◆ REQUIRED ACTIONS ◆
[a] Retype the commentary on "Carnal Knowledge" word for word, everything from "In Jonathan and" down to "he's involved with.".
[b] Continue the commentary on "Carnal Knowledge" from where it stops.

◆ SOURCE ◆

◆ ◆ ◆ ◆ ◆ ◆ ◆

In Jonathan and Sandy's eyes, women have their "place", and are responsible for ordering, situating and reinforcing the world that men live, work and operate in. Sandy, hardly a saintly figure in Mr. Nichols' sex opera, remarks about the "order" his wife gives him when he comes home from work; that his kids are present, and his food is ready. This is the familial world of the homemaker, the very world that Jonathan partially if not totally rejects with one of the women he's involved with.

"In the Company of Men" (1997), written and directed by Neil Labute, is an homage of sorts to "Carnal Knowledge", although in Mr. LaBute's drama the men lack introspection or appreciable depth. The character types though, are in place: the type-A domineering, charismatic s.o.b. played by Aaron Eckhart, and the weak, cowardly schmuck of a male sidekick (Matt Malloy) who thinks he's on the right side of it all. Both are shallow figures emotionally, however. Unlike Mr. LaBute's film though, "Carnal Knowledge" isn't about gamesmanship between men in corporate environs, it's about the sexes' gamesmanship of the opposite sex. Mr. Nicholson's Jonathan is more vicious and visceral in his hatred of women than Mr. Eckhart's conniving Chad is, but both leave a mark, and one of them is more injurious to people than the other.

◆ ◆ ◆ ◆ ◆ ◆ ◆

◆ MATERIAL ◆
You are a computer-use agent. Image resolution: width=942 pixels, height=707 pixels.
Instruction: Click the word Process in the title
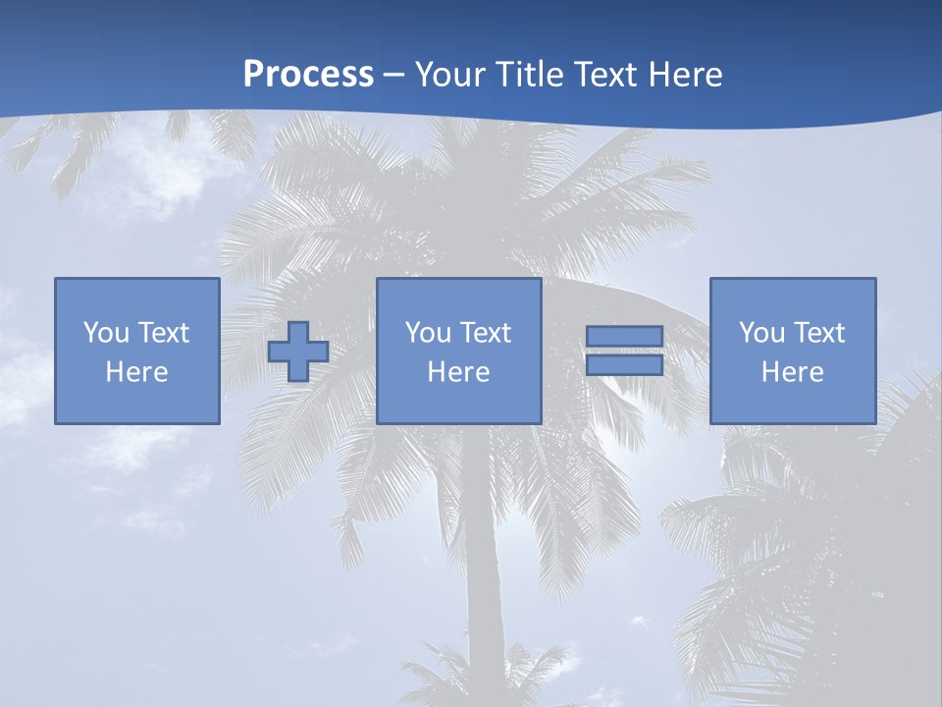(308, 75)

◆ ◆ ◆ ◆ ◆ ◆ ◆

◆ ANSWERS PER TASK ◆
[a]
In Jonathan and Sandy's eyes, women have their "place", and are responsible for ordering, situating and reinforcing the world that men live, work and operate in. Sandy, hardly a saintly figure in Mr. Nichols' sex opera, remarks about the "order" his wife gives him when he comes home from work; that his kids are present, and his food is ready. This is the familial world of the homemaker, the very world that Jonathan partially if not totally rejects with one of the women he's involved with.

[b]
Years ago when I first saw "Carnal Knowledge" I thought it was rude but not necessarily crude. I heard younger men and boys talk like Jonathan did all the time. I'd like to think that I had a clean mouth on a general basis each and every day in my life although for some time it embarrassed me to even think in the vulgar manner that Jonathan volcanically and dispassionately speaks in. I knew that the men of Mr. Nichols' film were weaker and more pathetic than they showed but I didn't appreciate how good the performances were. Decades later, the film's performances are more powerful than they were when the film debuted in 1971. "Carnal Knowledge" contains language that for some viewers will be shocking even by today's standards, not necessarily because of the specific words, but because of the literal, adult and thoughtful approach Mike Nichols and Jules Feiffer take with this greasy, grimy material. The whole creative and collaborative team hits a grand slam home run, and that ball hasn't come down from the sky since.